[TASK TO CARRY OUT]: Among the lines of the records below, copy those that hold the word "value".

Collected data entries
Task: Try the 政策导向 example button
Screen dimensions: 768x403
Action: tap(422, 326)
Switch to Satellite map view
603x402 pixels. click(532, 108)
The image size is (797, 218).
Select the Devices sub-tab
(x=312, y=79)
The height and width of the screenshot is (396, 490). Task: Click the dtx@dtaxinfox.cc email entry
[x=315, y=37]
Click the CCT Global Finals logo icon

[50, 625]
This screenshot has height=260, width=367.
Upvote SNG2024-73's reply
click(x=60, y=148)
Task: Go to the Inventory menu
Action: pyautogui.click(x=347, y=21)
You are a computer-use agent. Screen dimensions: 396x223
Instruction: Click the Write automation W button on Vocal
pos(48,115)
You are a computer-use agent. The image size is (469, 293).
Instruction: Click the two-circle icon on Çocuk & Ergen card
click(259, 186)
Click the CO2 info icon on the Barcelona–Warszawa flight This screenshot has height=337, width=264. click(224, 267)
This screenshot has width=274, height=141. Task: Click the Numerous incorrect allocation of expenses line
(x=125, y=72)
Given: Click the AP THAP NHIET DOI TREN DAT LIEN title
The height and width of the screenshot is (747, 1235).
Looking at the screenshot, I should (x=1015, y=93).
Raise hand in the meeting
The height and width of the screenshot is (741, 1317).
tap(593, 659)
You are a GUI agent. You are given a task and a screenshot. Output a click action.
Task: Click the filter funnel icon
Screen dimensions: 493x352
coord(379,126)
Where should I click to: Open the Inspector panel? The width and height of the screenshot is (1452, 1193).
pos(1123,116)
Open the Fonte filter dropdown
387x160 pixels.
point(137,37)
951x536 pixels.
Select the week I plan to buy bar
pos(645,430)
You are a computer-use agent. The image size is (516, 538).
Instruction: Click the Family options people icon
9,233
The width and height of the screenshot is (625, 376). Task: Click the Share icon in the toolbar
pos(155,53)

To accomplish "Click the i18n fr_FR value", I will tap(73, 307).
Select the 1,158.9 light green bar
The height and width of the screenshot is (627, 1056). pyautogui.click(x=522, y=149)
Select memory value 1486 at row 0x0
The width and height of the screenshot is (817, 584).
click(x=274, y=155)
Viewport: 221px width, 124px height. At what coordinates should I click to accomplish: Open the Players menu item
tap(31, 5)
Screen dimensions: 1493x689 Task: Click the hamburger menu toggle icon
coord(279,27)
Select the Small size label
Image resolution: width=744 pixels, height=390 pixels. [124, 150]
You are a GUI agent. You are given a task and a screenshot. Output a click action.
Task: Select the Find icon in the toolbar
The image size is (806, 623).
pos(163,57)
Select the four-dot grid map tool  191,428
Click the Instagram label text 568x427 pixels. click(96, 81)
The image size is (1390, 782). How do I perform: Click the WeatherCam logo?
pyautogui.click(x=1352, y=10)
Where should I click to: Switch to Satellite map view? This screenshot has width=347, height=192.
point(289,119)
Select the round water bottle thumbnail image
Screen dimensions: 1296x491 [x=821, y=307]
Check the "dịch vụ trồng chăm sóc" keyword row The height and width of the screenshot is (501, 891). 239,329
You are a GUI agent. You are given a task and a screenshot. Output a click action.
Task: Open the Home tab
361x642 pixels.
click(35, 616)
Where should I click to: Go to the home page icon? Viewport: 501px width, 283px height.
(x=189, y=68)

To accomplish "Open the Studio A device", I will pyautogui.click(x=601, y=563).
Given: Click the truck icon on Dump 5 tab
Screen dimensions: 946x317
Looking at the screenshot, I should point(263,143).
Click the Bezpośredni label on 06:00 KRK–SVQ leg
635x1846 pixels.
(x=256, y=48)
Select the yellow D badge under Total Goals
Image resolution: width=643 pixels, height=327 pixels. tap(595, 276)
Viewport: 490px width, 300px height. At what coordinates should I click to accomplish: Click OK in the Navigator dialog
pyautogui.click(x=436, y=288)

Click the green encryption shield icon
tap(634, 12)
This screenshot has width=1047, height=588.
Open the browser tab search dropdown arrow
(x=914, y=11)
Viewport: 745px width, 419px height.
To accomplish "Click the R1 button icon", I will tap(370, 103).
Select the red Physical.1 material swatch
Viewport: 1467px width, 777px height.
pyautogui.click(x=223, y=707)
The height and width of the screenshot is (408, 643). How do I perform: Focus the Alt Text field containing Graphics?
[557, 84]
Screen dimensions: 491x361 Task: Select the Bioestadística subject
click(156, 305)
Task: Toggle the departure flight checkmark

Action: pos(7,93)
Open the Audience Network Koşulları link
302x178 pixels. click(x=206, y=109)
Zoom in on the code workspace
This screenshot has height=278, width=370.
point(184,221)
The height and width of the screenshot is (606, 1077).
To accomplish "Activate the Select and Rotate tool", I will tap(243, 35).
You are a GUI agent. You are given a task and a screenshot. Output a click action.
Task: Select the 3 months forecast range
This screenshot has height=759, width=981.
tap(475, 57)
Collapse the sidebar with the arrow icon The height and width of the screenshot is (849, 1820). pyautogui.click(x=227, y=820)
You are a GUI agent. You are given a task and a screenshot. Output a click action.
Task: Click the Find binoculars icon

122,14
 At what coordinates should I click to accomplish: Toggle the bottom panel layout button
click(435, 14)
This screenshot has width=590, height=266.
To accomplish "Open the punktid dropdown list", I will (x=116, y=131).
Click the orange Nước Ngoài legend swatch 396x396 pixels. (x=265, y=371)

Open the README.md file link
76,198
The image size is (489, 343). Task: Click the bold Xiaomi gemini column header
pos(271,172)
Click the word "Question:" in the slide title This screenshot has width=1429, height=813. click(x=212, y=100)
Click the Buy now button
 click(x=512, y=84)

[WRITTEN REPLY]:
To accomplish "Click the i18n fr_FR value", I will tap(73, 307).
Select memory value 1486 at row 0x0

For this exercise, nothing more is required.